The Secret Behind MediaTemple's Grid-Server
22 Oct '06 - 06:14 by benrThere has been a lot of buzz around (mt) MediaTemple's latest offering this week: (gs) Grid Server. I listened to a podCast at TechCrunch and was really sucked into the marketing speak about the offering. But as a SysAdmin I wanted to know how it worked. The key to the product is that you setup your enviroment once and its "automatically deployed on the grid", thereby even your little site is benefiting from the collective resources of the grid.
I had to know how it worked. I called MediaTemple but they wouldn't tell me anything... frankly I don't think the guy I talked to even knew. So I bought an account to look for myself and found something very very interesting. The real story isn't MediaTemples Grid Server, its actually BlueArc.
The secret behind GS isn't revolutionary, but it is clever. Basically they have, at last check, 17 systems running Debian. Thanks to a BlueArc press release I know they bought a Titan back around the middle of this year. They had a relationship with HP, found via Google in an HP success story, which leads me to believe they are still using HP systems, and specifically I think they are using HP ProLiant DL360 2.00GHz G5 Servers based on data from /proc. Interestingly there are 4 Xeon 2Ghz cores and only 2GB of memory per system. There is no local storage, instead the systems boot a root filesystem via NFS, and user storage is also mounted NFS.
The Grid magic is this: store all use data on NFS so that no matter which system you connect to you can access the data. Then spread your vhost configuration to all hosts in the "grid", so that any system can serve your data. This system is therefore highly scalable because adding an additional node to the "grid" is trivial and reliable because if one system dies, big deal. But this means that you require two things to make it work: really good load balancers and really good NFS storage. And by good I mean very reliable and extremely fast.
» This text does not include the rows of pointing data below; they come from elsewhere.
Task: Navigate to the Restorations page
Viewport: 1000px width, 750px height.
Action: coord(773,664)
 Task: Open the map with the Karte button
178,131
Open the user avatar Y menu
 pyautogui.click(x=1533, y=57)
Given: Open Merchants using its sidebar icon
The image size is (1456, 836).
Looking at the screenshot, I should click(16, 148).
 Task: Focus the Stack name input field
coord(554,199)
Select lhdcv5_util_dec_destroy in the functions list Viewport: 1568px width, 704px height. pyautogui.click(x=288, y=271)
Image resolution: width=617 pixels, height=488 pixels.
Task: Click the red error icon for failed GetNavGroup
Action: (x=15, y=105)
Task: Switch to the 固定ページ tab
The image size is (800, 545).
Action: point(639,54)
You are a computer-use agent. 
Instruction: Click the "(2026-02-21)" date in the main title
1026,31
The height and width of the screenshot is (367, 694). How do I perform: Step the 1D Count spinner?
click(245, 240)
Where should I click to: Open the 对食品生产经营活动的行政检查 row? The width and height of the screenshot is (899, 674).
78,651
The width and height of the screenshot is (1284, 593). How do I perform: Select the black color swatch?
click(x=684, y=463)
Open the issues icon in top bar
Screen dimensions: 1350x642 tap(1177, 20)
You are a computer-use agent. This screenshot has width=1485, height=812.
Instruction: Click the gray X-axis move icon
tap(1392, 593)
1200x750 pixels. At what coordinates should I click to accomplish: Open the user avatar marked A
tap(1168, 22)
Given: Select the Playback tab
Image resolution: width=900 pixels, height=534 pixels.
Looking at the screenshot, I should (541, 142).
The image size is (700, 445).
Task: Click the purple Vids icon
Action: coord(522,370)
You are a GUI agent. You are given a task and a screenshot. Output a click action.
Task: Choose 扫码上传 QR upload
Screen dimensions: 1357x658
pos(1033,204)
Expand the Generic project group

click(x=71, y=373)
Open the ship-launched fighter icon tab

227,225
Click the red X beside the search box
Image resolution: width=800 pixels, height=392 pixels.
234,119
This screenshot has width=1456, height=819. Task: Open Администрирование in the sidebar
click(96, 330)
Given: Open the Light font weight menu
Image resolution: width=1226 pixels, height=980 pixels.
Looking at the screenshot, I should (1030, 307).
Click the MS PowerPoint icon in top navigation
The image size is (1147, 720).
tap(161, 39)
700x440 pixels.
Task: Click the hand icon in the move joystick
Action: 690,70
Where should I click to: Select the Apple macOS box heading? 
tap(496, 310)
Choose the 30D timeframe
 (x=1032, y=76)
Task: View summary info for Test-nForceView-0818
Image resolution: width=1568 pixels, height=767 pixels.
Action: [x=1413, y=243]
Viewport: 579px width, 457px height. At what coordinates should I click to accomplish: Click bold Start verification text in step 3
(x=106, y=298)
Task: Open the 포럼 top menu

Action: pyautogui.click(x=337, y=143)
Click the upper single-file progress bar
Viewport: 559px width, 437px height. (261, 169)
And thats where BlueArc Titan fits into this story... without the performance offered by BlueArc Titan the Grid Server concept just can't work and becomes a disaster. Putting all user data on the Titan is a big vote of confidence but putting all the root filesystems on it says something even more telling. No doubt the idea of putting root filesystems on NFS was not to reduce componants in the servers but to facilitate provisioning and change management by means of cloning a "golden root" and rebooting each machine.
I have no idea what load balancer they are using. Apparently whoever it is isn't putting their name in a press release. In a setup like this I'd only choose to go with F5 BigIP, but who knows. They do have Pound installed on each node but I can't imagine that they'd spend money on systems and storage but not on load balancers.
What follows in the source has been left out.